## PROBLEM STATEMENT
From the line holding "You are a computer-use agent. Image" to the final line of the entries, set down each line exactly, including both, and nothing more.

## MATERIAL TO PROCESS
= = =

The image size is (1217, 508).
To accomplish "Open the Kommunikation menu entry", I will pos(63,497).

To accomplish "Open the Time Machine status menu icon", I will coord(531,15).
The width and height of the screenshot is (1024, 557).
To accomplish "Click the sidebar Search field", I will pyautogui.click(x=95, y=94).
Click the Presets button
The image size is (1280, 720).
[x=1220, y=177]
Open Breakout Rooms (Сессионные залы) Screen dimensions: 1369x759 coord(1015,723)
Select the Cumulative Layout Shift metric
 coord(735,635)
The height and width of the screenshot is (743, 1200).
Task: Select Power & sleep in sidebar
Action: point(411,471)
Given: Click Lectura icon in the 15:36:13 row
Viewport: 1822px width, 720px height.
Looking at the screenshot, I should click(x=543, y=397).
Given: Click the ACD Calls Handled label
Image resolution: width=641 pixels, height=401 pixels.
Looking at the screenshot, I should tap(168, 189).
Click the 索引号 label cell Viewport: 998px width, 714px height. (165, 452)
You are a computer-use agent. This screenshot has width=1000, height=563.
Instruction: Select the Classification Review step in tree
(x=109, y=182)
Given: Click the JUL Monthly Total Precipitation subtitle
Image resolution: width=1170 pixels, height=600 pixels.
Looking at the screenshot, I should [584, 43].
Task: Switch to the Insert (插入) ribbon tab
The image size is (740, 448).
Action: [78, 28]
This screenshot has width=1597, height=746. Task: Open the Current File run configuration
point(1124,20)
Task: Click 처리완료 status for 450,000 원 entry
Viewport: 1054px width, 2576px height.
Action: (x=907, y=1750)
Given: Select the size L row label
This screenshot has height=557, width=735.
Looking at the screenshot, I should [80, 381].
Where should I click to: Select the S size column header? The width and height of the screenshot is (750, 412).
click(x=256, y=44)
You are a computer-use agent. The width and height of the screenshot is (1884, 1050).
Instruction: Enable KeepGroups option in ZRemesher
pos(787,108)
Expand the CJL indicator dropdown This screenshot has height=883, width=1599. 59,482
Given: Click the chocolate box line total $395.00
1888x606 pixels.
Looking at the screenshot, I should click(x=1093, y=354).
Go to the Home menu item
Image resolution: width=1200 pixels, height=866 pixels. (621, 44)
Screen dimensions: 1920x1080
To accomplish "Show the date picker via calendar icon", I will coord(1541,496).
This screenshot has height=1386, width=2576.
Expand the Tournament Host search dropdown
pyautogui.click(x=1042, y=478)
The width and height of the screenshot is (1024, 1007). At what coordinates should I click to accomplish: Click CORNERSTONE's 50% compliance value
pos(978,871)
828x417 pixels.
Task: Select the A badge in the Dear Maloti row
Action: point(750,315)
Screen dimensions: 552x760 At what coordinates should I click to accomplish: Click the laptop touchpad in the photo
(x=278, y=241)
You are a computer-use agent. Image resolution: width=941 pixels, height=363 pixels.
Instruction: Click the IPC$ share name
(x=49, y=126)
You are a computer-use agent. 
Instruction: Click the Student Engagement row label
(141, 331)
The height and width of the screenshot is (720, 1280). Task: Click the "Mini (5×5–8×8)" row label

= = =

## EXERCISE SOLUTION
You are a computer-use agent. Image resolution: width=941 pixels, height=363 pixels.
Instruction: Click the IPC$ share name
(x=49, y=126)
You are a computer-use agent. 
Instruction: Click the Student Engagement row label
(141, 331)
The height and width of the screenshot is (720, 1280). Task: Click the "Mini (5×5–8×8)" row label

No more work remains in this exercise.